FIG. 6 shows a case where the signal level is large. The signal having an input S / N value of 4 deteriorates to about 2 at the output. This is because the original noise component A becomes small, and even if the S / N value does not deteriorate in the first stage attenuator and the frequency converter stage, the overall noise rises due to the superposition of the internal noise B of the receiving system. . Therefore, in the case of a large signal, the gain is reduced, and the amount of the intrinsic noise B is reduced.
The gain of the attenuator 22 in front of the amplifier (preamplifier) to which the NMR signal is input and the gain of the buffer amplifier 30 in front of the A / D converter 11 so that the deterioration of the input S / N value is minimized. To adjust. As a result, even if the received NMR signal becomes large, it is possible to suppress the deterioration of the S / N value and to secure a sufficient S / N value.

[0020]

According to the magnetic resonance tomography apparatus of the present invention, even in the case of an input signal having a high S / N ratio and a large input resonance signal (NMR signal), deterioration of the S / N value in the receiving means system. Can be minimized, and a sufficient S / N value can be secured, so that good diagnostic image data can be obtained regardless of the level of the input signal.

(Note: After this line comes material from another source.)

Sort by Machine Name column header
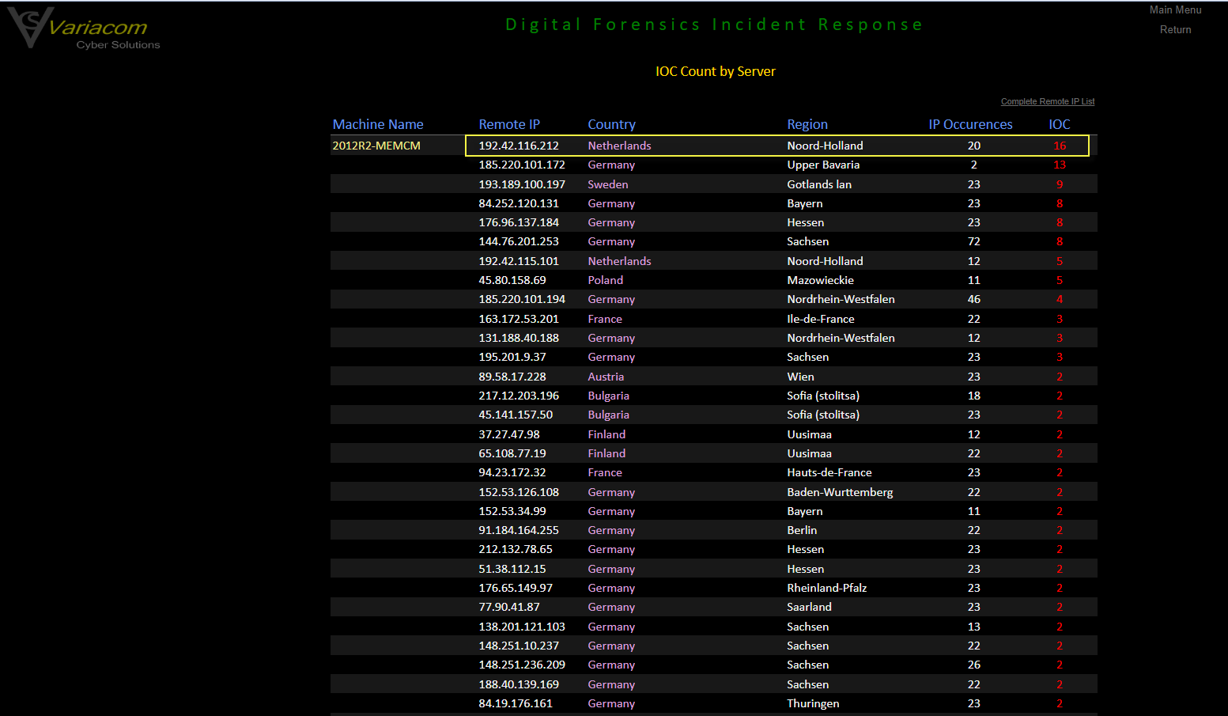This screenshot has height=716, width=1228. (378, 124)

[Brief description of the drawings]

FIG. 1 is a block diagram showing an embodiment of the present invention.

FIG. 2 is a block diagram illustrating a configuration of a receiving unit.

FIG. 3 is a block diagram illustrating a configuration of a receiving unit according to a conventional example.

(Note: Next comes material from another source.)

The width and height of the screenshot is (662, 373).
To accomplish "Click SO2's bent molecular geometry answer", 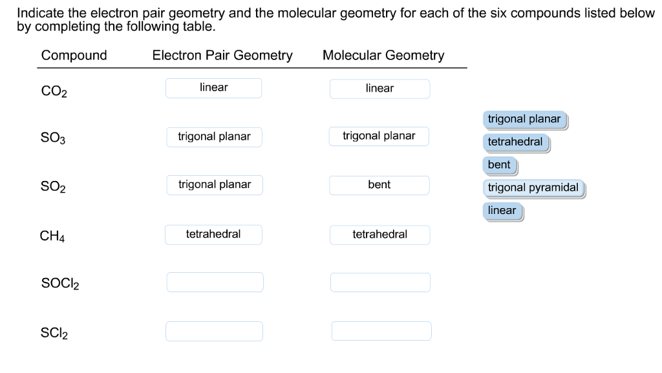I will click(379, 185).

FIG. 4 is a diagram showing a change in S / N value at each stage of a receiving system having a medium input signal level.

FIG. 5 shows S in each stage of a receiving system having a small input signal level.
It is a figure showing a change of / N value.

FIG. 6 shows S in each stage of a receiving system having a large input signal level.
It is a figure showing a change of / N value.

[Explanation of symbols]

2 ... Main magnet 3 ... Gradient magnetic field coil 4 ... RF coil 5 ... Gradient magnetic field power supply 8 ... RF signal generator 11 ... A / D
Converter 13 ... Signal processing unit 14 ... Host computer 21 ... Input resonance signal (NMR signal) 22 ... Attenuator 24 ... Amplifier (preamplifier) 27 ... Frequency converter 28 ... Anti-aliasing filter 30 ... Variable gain buffer amplifier

Claims (2)

[Claims] 1. A static magnetic field generating means for generating a uniform static magnetic field in an imaging region space, and a gradient magnetic field generating means for generating three gradient magnetic fields whose magnetic field strengths change in three-dimensional directions orthogonal to each other in the static magnetic field space. Transmitting / receiving means for transmitting an RF pulse for nuclear spin excitation to the subject and receiving an NMR signal from the subject; A / D converting means for digitizing the received NMR signal; N
In a magnetic resonance tomography apparatus having data processing means for performing an arithmetic process on an MR signal to reconstruct a tomographic image of a subject, the means for receiving the NMR signal includes a first amplifier for amplifying the NMR signal; A frequency converter for converting an output signal of the first amplifier into a frequency in an audio band;
A magnetic resonance tomography apparatus, comprising: a second amplifier for amplifying an output of the frequency converter, wherein the first and second amplifiers are variable gain amplifiers. 2. The magnetic resonance tomography apparatus according to claim 1, wherein gains of the first and second amplifiers are switched according to a magnitude of a received NMR signal.